I’ve noticed a strange behavior using @views with reverse indexing. When I execute the following code:

using LinearAlgebra
A=[1.0; 2.0]; B=[3.0; 4.0]; C = zeros(1); D = zeros(1);
mul!(C, A[1:end]', B[end:-1:1])
@views mul!(D, A[1:end]', B[end:-1:1])

I get C=10.0 (which is expected) and D=8.0 (which is strange).
The same code with integers does not lead to such surprises:

A=[1; 2]; B=[3; 4]; C = zeros(Int64, 1); D = zeros(Int64, 1);
mul!(C, A[1:end]', B[end:-1:1])
@views mul!(D, A[1:end]', B[end:-1:1])

leads to C=10 and D=10 (expected).
Does anyone know what happens here?

mul!(D, (@view A[1:end]'), (@view B[end:-1:1]))

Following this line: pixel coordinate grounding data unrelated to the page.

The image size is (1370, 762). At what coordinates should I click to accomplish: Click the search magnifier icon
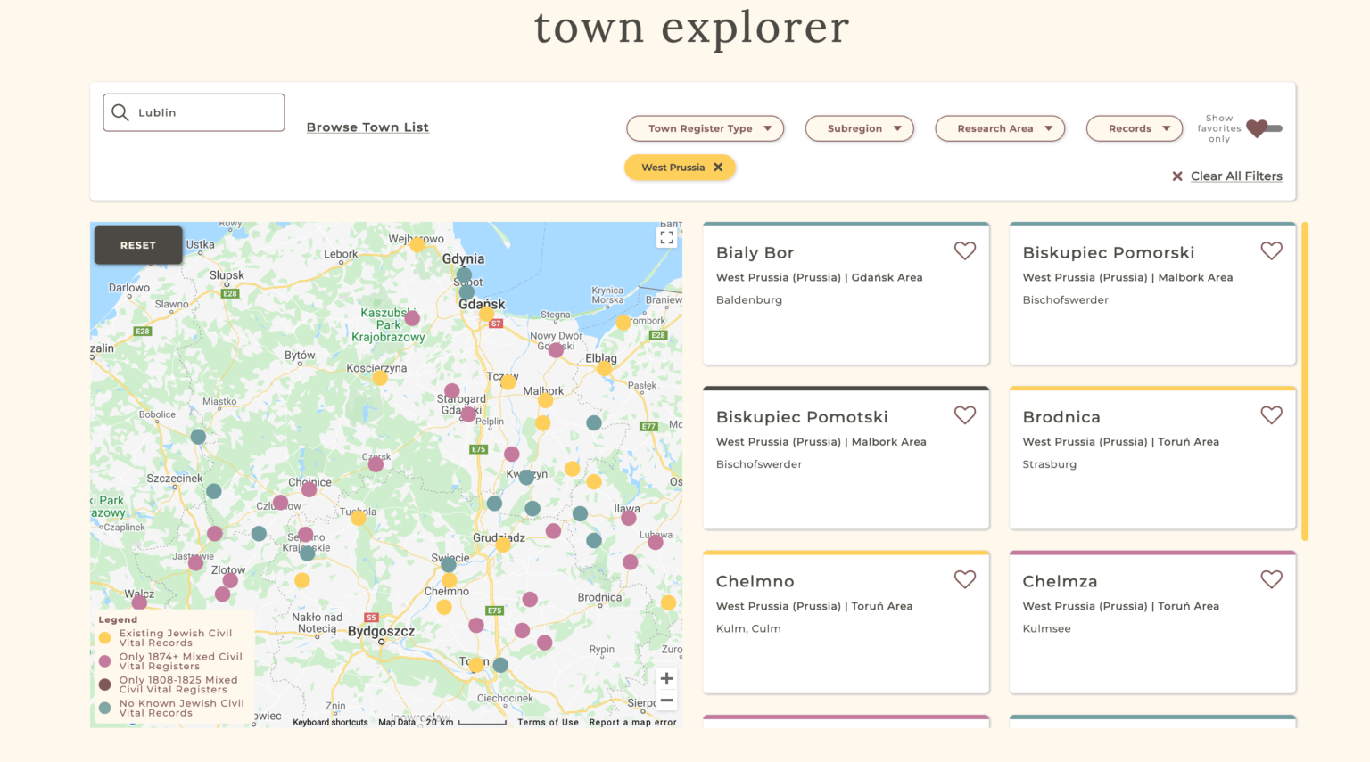[120, 112]
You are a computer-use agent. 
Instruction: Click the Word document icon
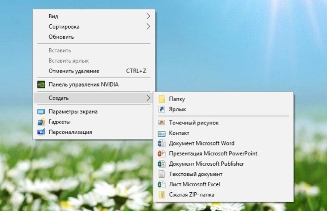point(161,143)
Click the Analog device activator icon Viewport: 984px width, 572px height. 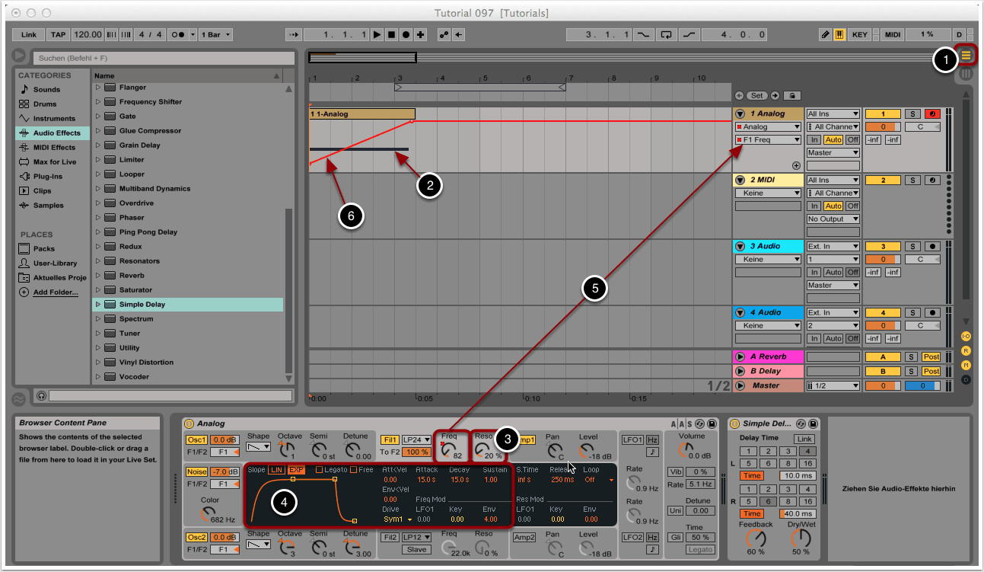click(189, 423)
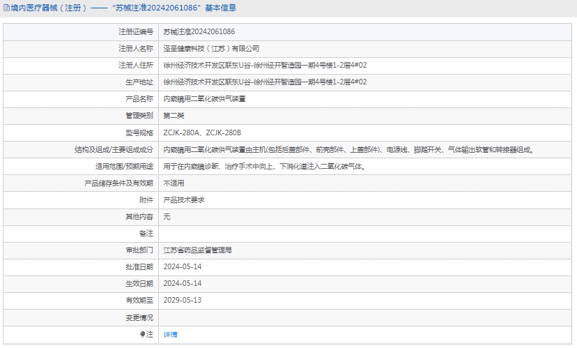This screenshot has width=577, height=348.
Task: Click the structure and composition description text
Action: pyautogui.click(x=348, y=149)
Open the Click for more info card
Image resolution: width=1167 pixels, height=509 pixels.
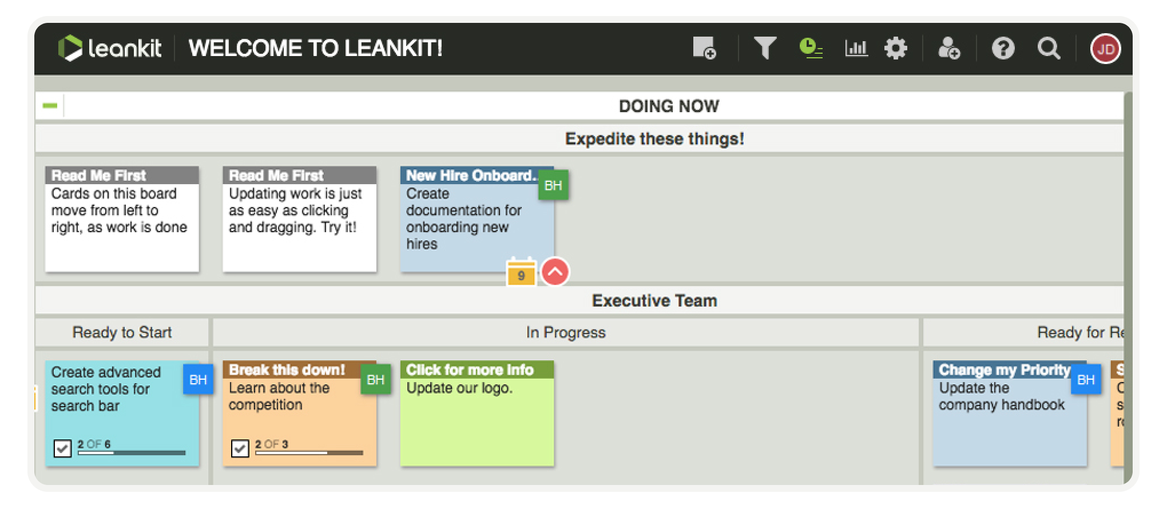point(477,412)
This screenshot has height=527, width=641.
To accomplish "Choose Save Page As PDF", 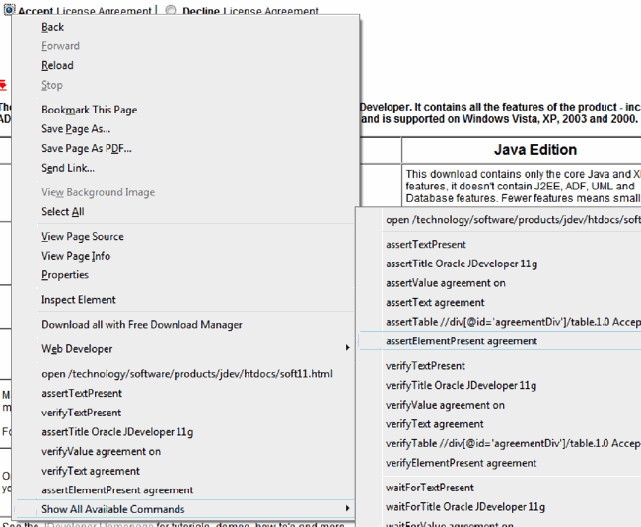I will [86, 149].
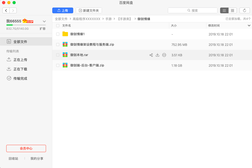
Task: Select checkbox for 御剑端-后台-客户端.zip
Action: click(58, 65)
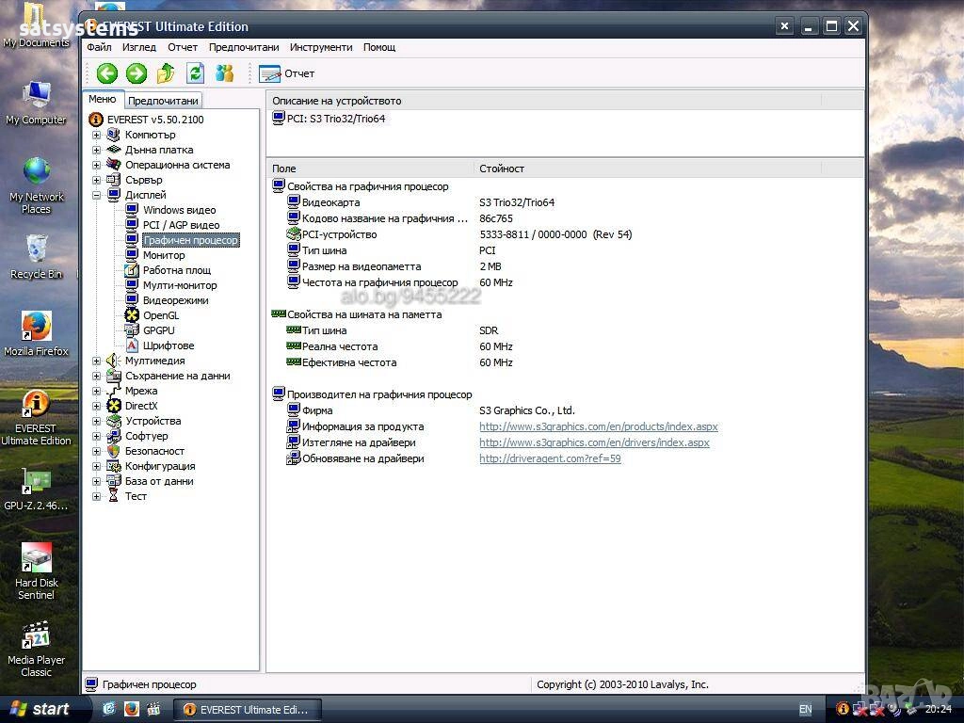Click the Up level toolbar icon
Screen dimensions: 964x723
coord(166,73)
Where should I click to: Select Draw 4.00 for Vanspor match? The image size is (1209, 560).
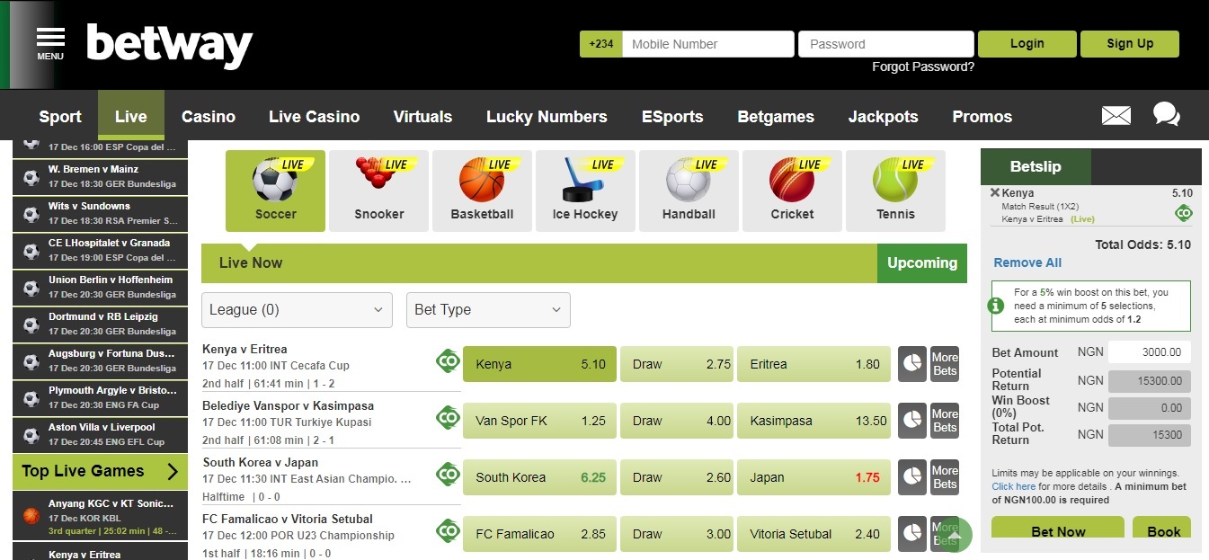pyautogui.click(x=676, y=421)
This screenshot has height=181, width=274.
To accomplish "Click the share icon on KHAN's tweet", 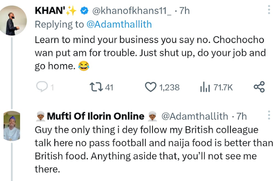I will [259, 87].
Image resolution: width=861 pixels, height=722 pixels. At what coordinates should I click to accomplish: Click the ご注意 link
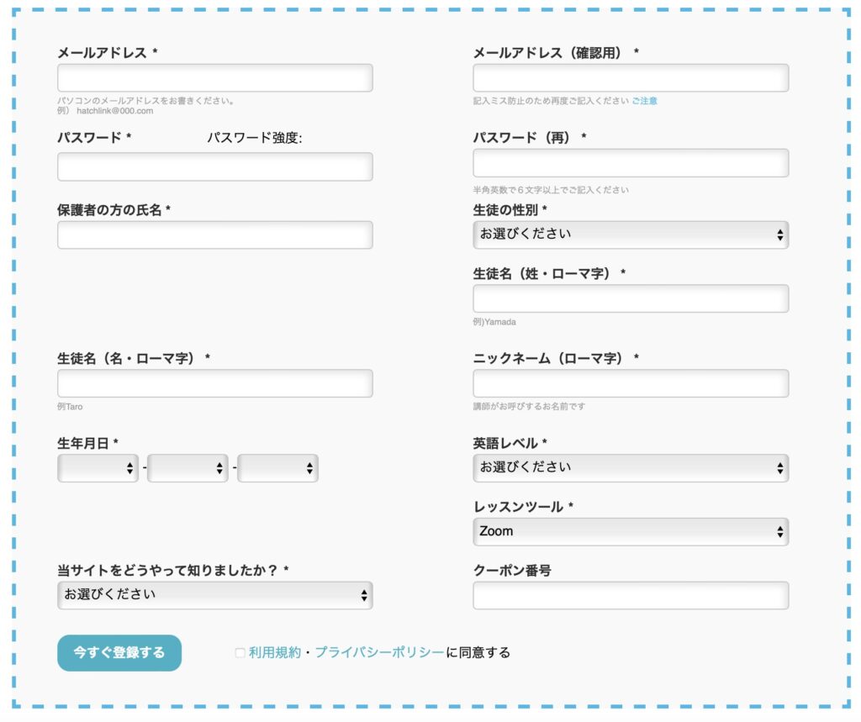point(644,101)
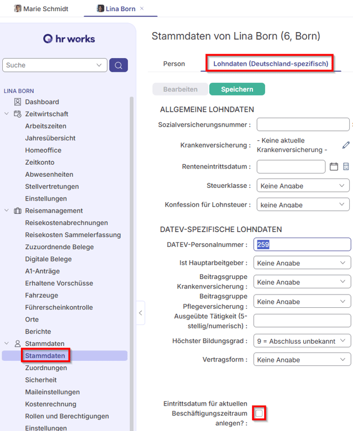Click the Speichern button
The image size is (353, 431).
pyautogui.click(x=237, y=89)
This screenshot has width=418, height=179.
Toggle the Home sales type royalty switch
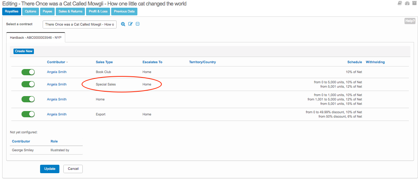(28, 99)
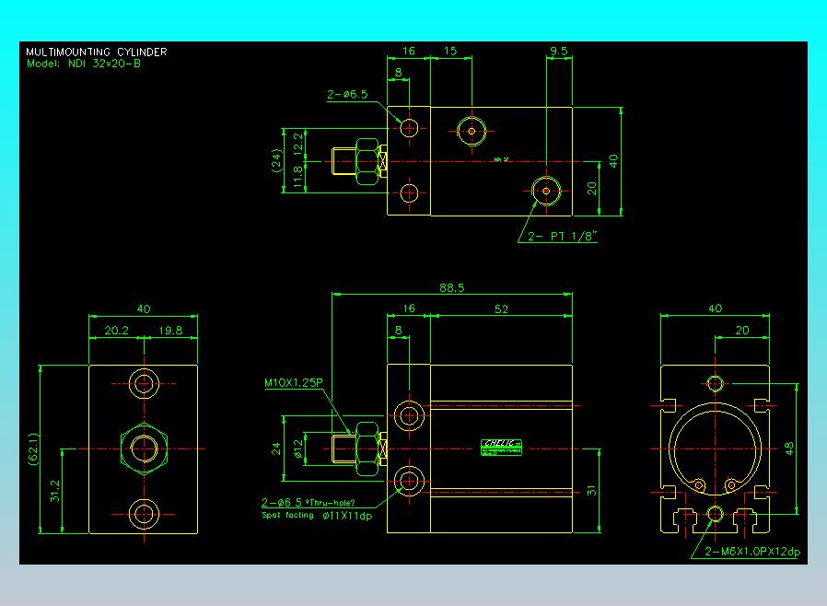Select the Spot facing ø11X11dp note

(x=317, y=516)
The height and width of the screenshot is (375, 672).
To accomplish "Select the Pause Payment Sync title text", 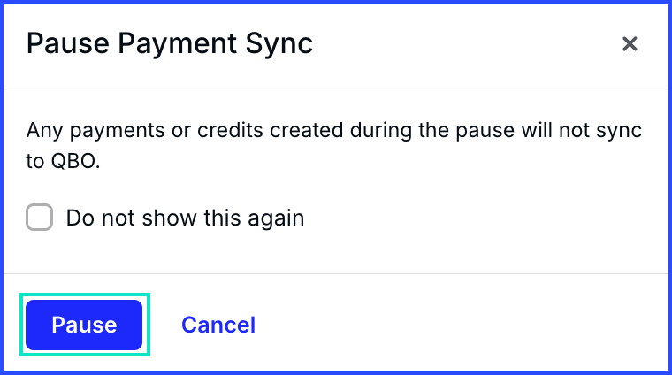I will 170,43.
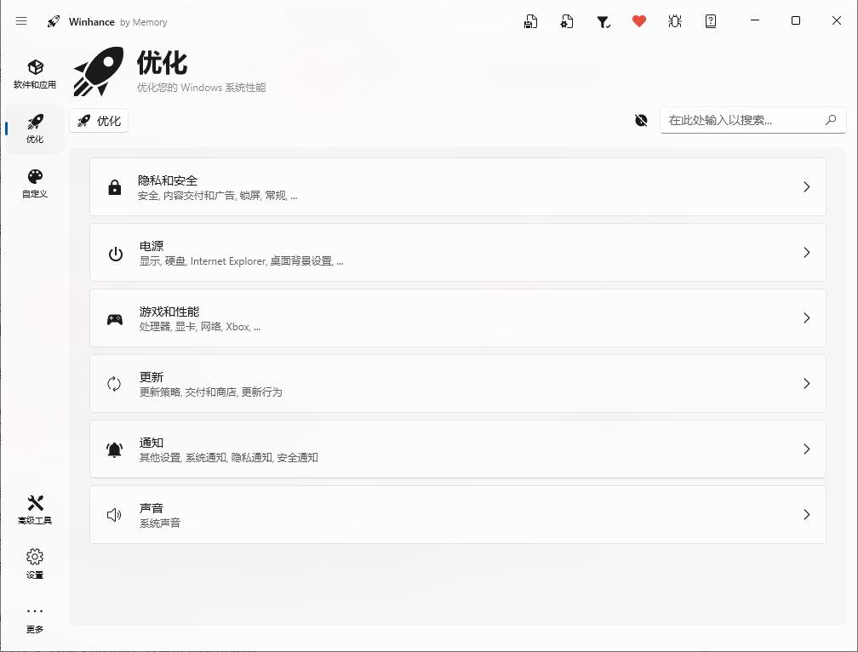This screenshot has width=858, height=652.
Task: Expand the 隐私和安全 section
Action: [458, 186]
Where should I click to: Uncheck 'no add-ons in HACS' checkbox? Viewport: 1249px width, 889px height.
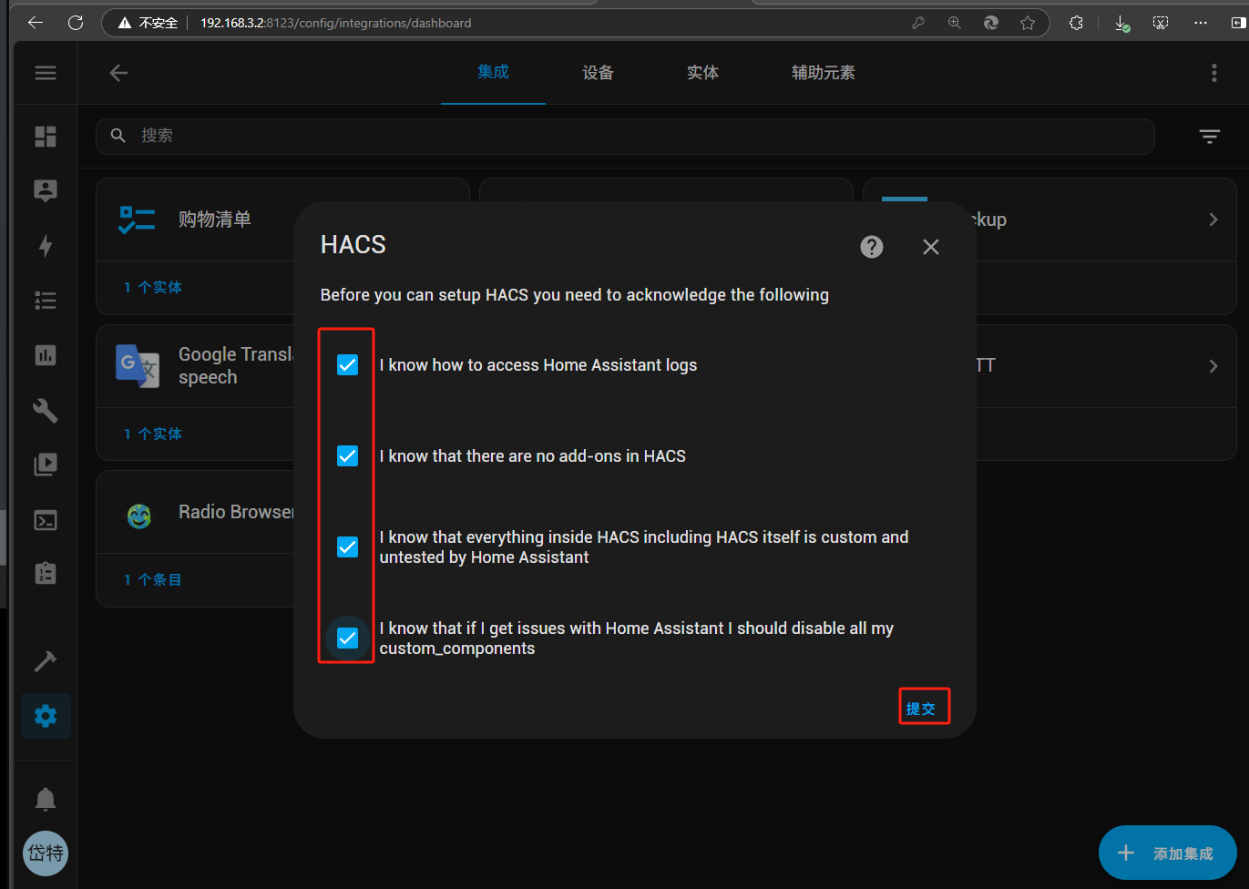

ERROR: LoadError: ArgumentError: Invalid use of @view macro: argument must be a reference expression A[...].


mul!(D, A[1:end]', (@view B[end:-1:1]))

the result is wrong. This looks like bug in @view.

Edit: @BioTurboNick double checked with parentheses, the analysis still holds.
Edit: corrected my misunderstanding regarding @views.

You have to wrap @view in parentheses so it knows not to continue past the end bracket.

 mul!(D, (@view A[1:end])', (@view B[end:-1:1]))

@BioTurboNick Thanks for your message. I just tried it:

julia> mul!(D, (@view A[1:end])', (@view B[end:-1:1]))
1-element Vector{Float64}:

so it’s executing but the result is not correct (we expect 10.0)

@goerch Thanks, I also suspect a bug but it’s good to hear it from someone else

Yeah, the invalid use of @view thing is a non-sequitur. This is a true bug; the MWE is simply:

julia> B = [3.0; 4.0];

julia> [1. 2.]*B[end:-1:1]
1-element Vector{Float64}:

julia> [1. 2.]*(@view B[end:-1:1])
1-element Vector{Float64}:

This is #30765, which is fixed on master.


The fix didn’t find its way into Julia 1.7.1? Hm, this is silent data corruption…

@sostock thanks, I think that’s what I was looking for though the bug is still present in Julia 1.7.1. Any idea when this will be fixed in stable?

I just flagged its fix for backporting. The next patch release is under testing; it’ll probably be in the subsequent one, but we probably should fix accompanying regression first and ensure they come together. @sostock could you make it clearer why one might prefer #42054 to #42012?


#42054 allows the matrix to have negative strides as well (in the second dimension), not just the vector. #42012 allows this only in trivial cases (the ones that worked correctly before #41513, i.e., if the matrix is empty or has only one column) and otherwise errors for matrices with negative stride(A, 2).